Das Gesetz über den Neuaufbau des Reichs vom 30. Januar 1934 (RGBl. I S. 75) war eine Änderung der Weimarer Verfassung im Zuge der vom NS-Regime betriebenen Gleichschaltung. Sie wurde vom Reichstag beschlossen und von Reichspräsident Paul von Hindenburg, Reichskanzler Adolf Hitler und Reichsminister des Innern Wilhelm Frick ausgefertigt.
Durch das Gesetz wurde die Souveränität der Länder des Deutschen Reichs aufgehoben, welche nun direkt der Reichsregierung unterstanden. Bereits mit dem sogenannten Preußenschlag vom 20. Juli 1932 hatte der damalige Reichskanzler Franz von Papen die von der SPD geführte Regierung des größten Landes, des Freistaats Preußen, durch einen Reichskommissar ersetzt. Seit dem Ermächtigungsgesetz vom 23. März 1933 fungierte neben dem Reichstag und dem Reichsrat die Reichsregierung als Gesetzgeber. Durch das „Gesetz über den Neuaufbau des Reiches“ wurde auch der Reichsrat überflüssig und schließlich mit Gesetz vom 14. Februar 1934 aufgehoben. Durch diese Umstellung wandelte sich das Deutsche Reich von einem Bundesstaat endgültig zu einem Zentralstaat, und die diktatorischen Rechte der NSDAP wurden noch einmal erweitert.

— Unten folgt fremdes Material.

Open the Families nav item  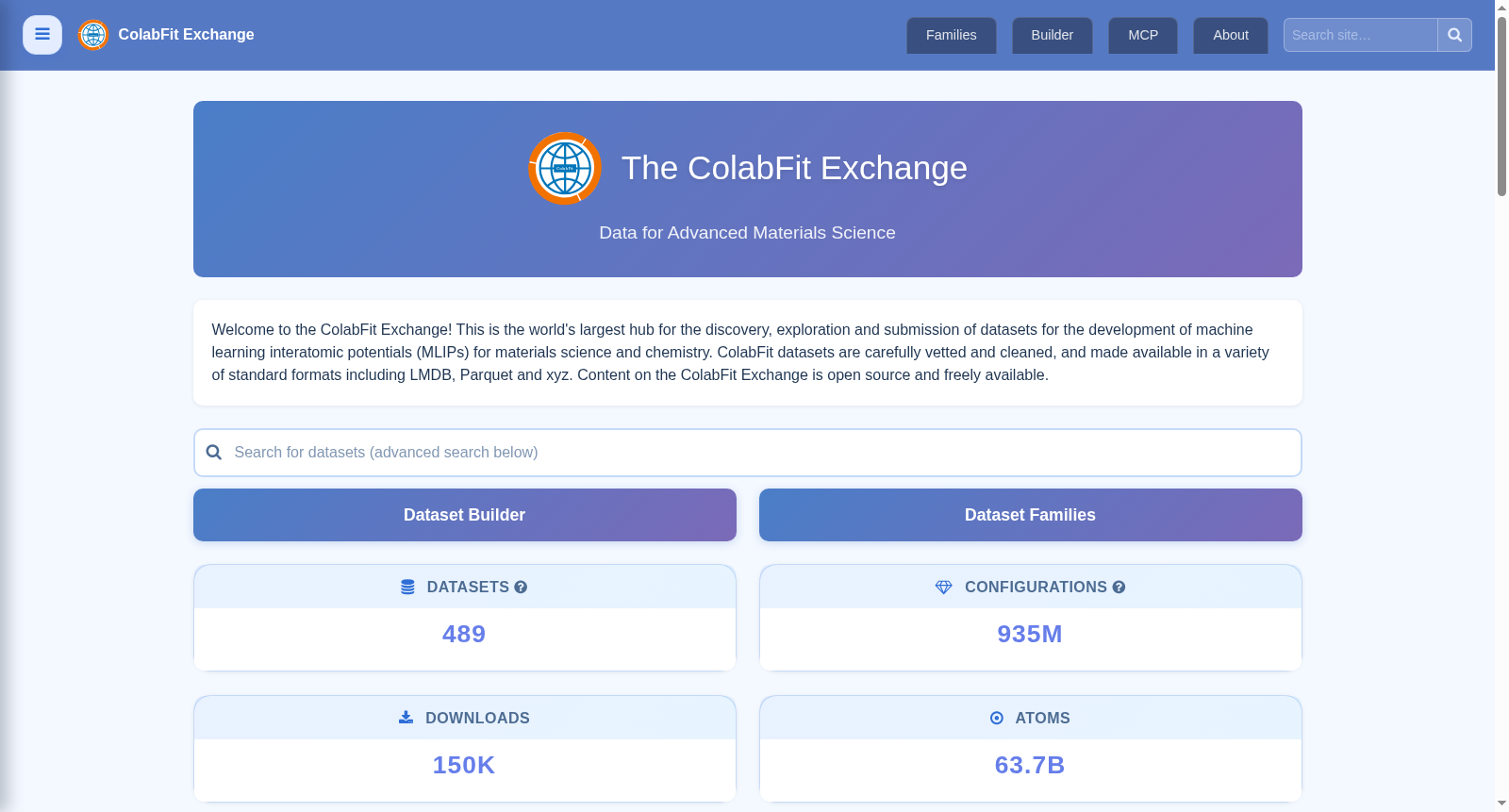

Mit dem Erlöschen der Souveränität der Länder entfiel auch deren Recht, ihren Bürgern ihre jeweilige Staatsangehörigkeit zu verleihen. Auch die Regelung der Staatsangehörigkeit wurde jetzt Angelegenheit des Zentralstaats. So erfolgte am 5. Februar 1934 die Verordnung über die deutsche Staatsangehörigkeit (RGBl. I S. 85 ff.). In § 1 hieß es, dass die Staatsangehörigkeit in den Ländern fortfalle. Es gebe nur noch eine deutsche Staatsangehörigkeit (Reichsangehörigkeit). So ergab sich aus der Gleichschaltung der Länder die Einführung der ausschließlich deutschen Staatsangehörigkeit. Bis dahin waren die Bürger Badener, Bayern, Hessen, Preußen usw., die mit ihrer Landesstaatsangehörigkeit unausgewiesenerweise gleichzeitig deutsche Staatsbürger waren.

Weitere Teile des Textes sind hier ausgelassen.